[robocop12]

Alright, so heres the deal. Me and my study group were wondering what the differences were, exactly, between using like pure/conc. H2SO4 vs diluted H2SO4 with water solution. Is the only main difference is with H2SO4 concentrated, there will be an alkyl created that has a hso4- attached to the carbocation creating an alkyl hydrogen sulfide? I know that when you treat that AHS with water, there will be an alcohol as the final product, where as with diluted h2so4 in water you just get an alcohol with no weird hso4- intermediate right??

[Hunter2]

It is how you said. But the product is Alkyl hydrogen sulfate not sulfide.

[curiouscat]

It is an interesting point. Are there certain alkenes where one must go via the Alkyl Hydrogen Sulfate and others that we can hydrate directly?

Does this depend on how hard a alkene is to hydrate? Is the mechanism similar for both routes? Although it seems like in one case one would need a stoichimetric quantity of H2SO4 and in the other case a catalytic quantity.

[robocop12]

So if theres no real difference then whats the point of having an alkyl hydrogen sulfate (thanks for the correction)? Is it used for anything besides being treated for water?

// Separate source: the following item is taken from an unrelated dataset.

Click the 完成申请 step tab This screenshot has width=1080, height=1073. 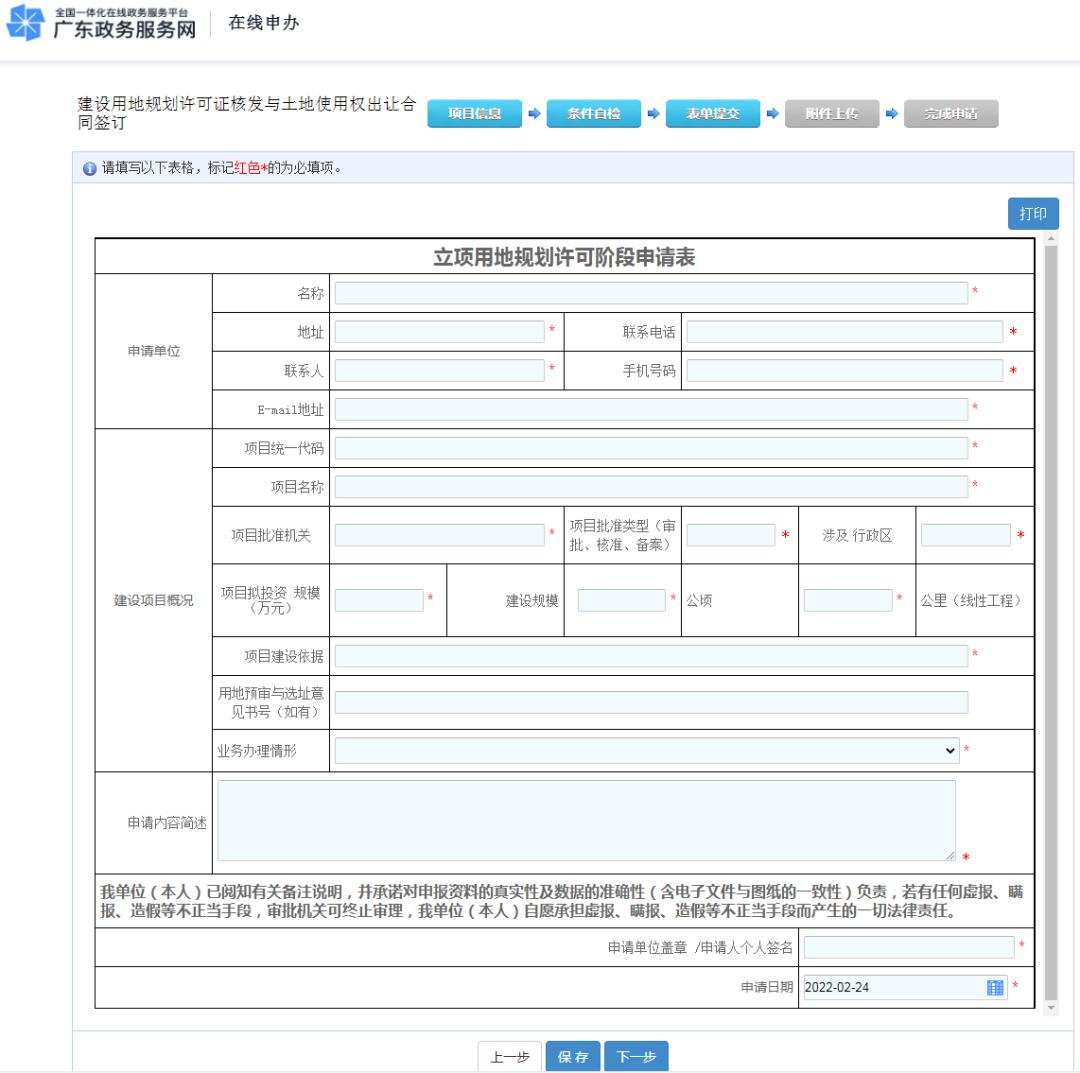coord(950,114)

Why not use diluted H2SO4 and get an alcohol? Both do the same. For Organic 1 do I just need to know that they get the same results if treated with water? Thanks.

[orgopete]

Good question. All alkenes are not equal. Isobutylene is more reactive than propene and in turn more reactive than ethylene. Dehydration becomes easier with more substitution. So, it is not simple. Water will also compete with the alkene in the protonation.

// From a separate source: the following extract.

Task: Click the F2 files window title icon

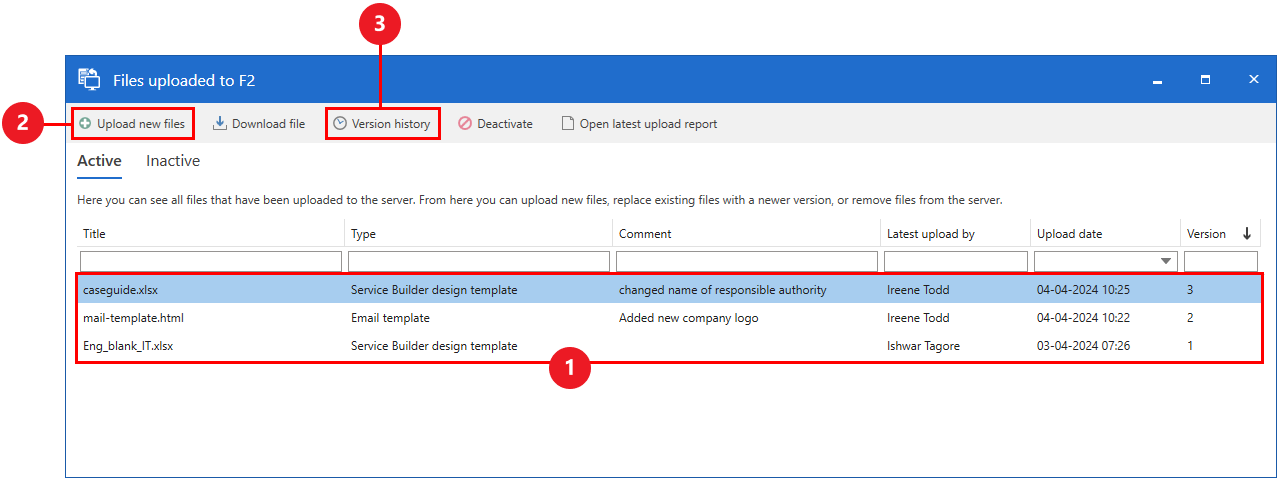Action: point(89,80)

Conc sulfuric will dehydrate t-butanol, but will be more reactive for an alkene. It is necessary for the reaction of ethylene. Because no water is present, bisulfate is the next best nucleophile and a bisulfate ester is formed. In this case, it is also much less basic than an alcohol which will prevent the reaction from reversing.

Perhaps alternate reaction sequences may seem more reasonable.

[curiouscat]

Good question. All alkenes are not equal. Isobutylene is more reactive than propene and in turn more reactive than ethylene. Dehydration becomes easier with more substitution. So, it is not simple. Water will also compete with the alkene in the protonation.

I think the OP was talking about hydration. And you dehydration. Maybe I am wrong....

Conc sulfuric will dehydrate t-butanol, but will be more reactive for an alkene. It is necessary for the reaction of ethylene. Because no water is present, bisulfate is the next best nucleophile and a bisulfate ester is formed. In this case, it is also much less basic than an alcohol which will prevent the reaction from reversing.

Oftentimes bisulfate is formed even  in the presence of water though. e.g. I've seen conditions of ~60% acid reported that form the AHS I think.

How does one rationalize that?

I think the OP's basic question remains unanswered: When does an alkene form an AHS and when does it directly hydrate to an alcohol?

[orgopete]

Good question…

I think the OP was talking about hydration. And you dehydration. Maybe I am wrong....

You will have to think about it. If conc sulfuric will dehydrate t-butanol, why should treating isobutylene with conc sulfuric acid give t-butanol? This isn't a one size fits all. That is why I tried to answer how different conditions were needed for different instances.

Oftentimes bisulfate is formed even in the presence of water though. e.g. I've seen conditions of ~60% acid reported that form the AHS I think.

How does one rationalize that?

I think the OP's basic question remains unanswered: When does an alkene form an AHS and when does it directly hydrate to an alcohol?

An alkene forms a bisulfate when conc sulfuric acid is used. Conc sulfuric acid is used with ethylene and propylene because dilute sulfuric acid does not add.

Again, I ask everyone to think about the reaction. Alcohols are more basic than most alkenes. I find it counter productive to think an alcohol should form except if the rate of addition is faster than the rate of elimination. A protonated alcohol should be favored over a protonated alkene.

The addition of acetic acid should be a better reaction because an acetate would be less basic than an alcohol. I can imagine that with something like 60% sulfuric acid, sufficient amounts of protonated alcohols would eliminate and with greater amounts of sulfuric acid would result in formation of bisulfate. A bisulfate would resist protonation because it is less basic. But why would one use 60% sulfuric anyway? I presume it is because lower percentages fail to add. We know that is the case with ethylene. High concentrations are needed for unreactive alkenes, but as a consequence bisulfate esters are formed.

When HBr is added, the alkyl bromide is less basic than the alkene. When water is added, the alcohol is more basic than the alkene. The addiction of water is an equilibrium reaction. It isn't possible to predict the equilibrium simply by giving the structure of the alkene or the concentration of the sulfuric acid.